» **Source material**:
=-=-=

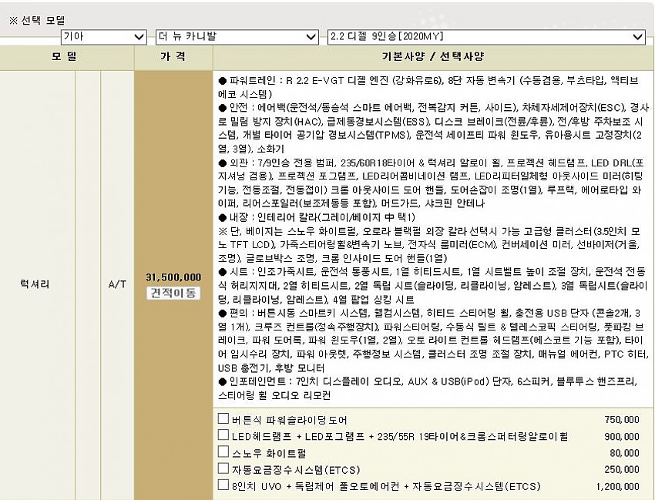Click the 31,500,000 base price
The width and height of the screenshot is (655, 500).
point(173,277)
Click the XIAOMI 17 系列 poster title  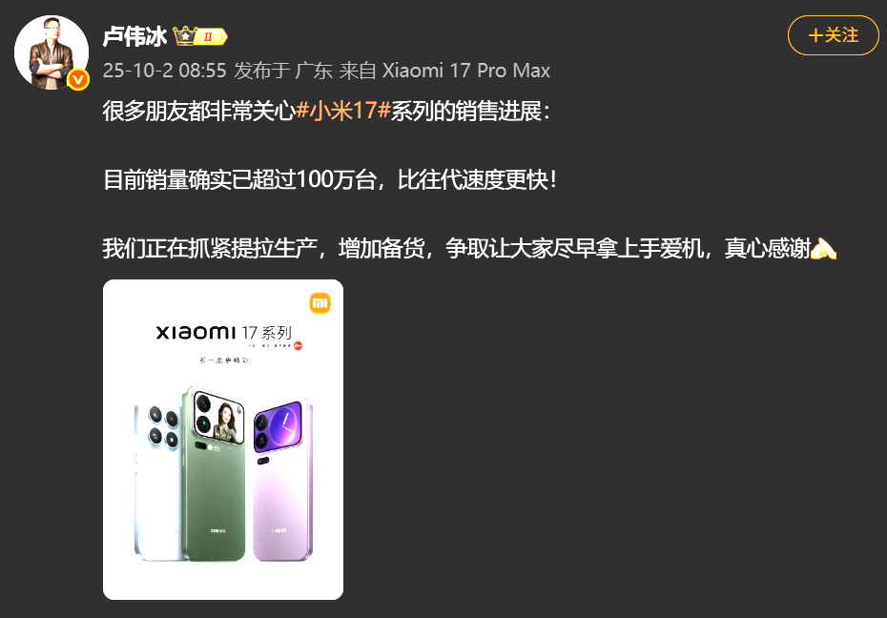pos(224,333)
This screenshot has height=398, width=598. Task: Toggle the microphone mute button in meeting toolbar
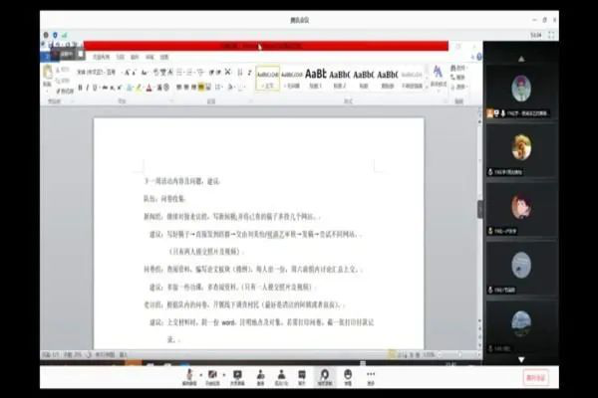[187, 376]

=-=-=

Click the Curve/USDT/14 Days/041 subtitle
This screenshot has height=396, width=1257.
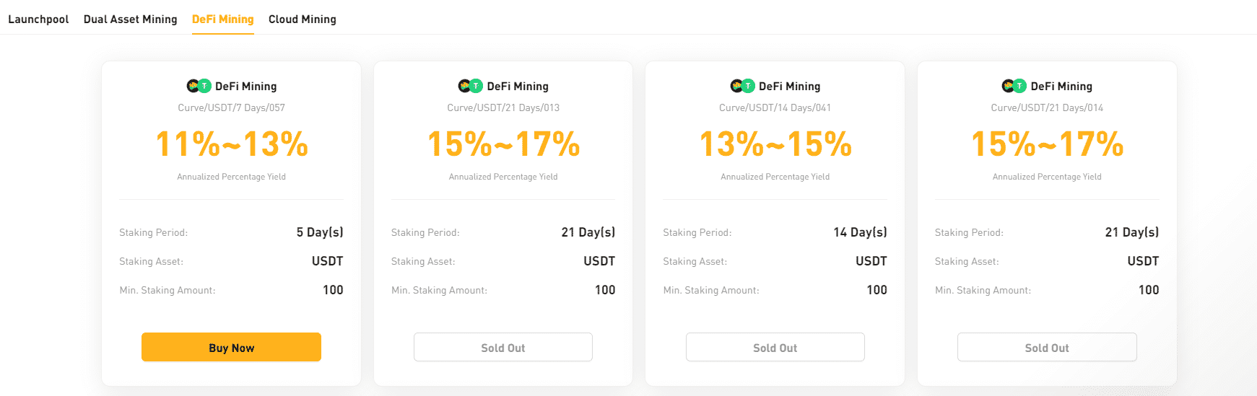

=-=-=

» **Directions for this task**: Nothing but the lines above from the one containing "Click the Curve/USDT/14 Days/041 subtitle" through the one containing "This screenshot has height=396, width=1257." should appear in the answer, each repeated exactly.

» **Answer to the problem**:
Click the Curve/USDT/14 Days/041 subtitle
This screenshot has height=396, width=1257.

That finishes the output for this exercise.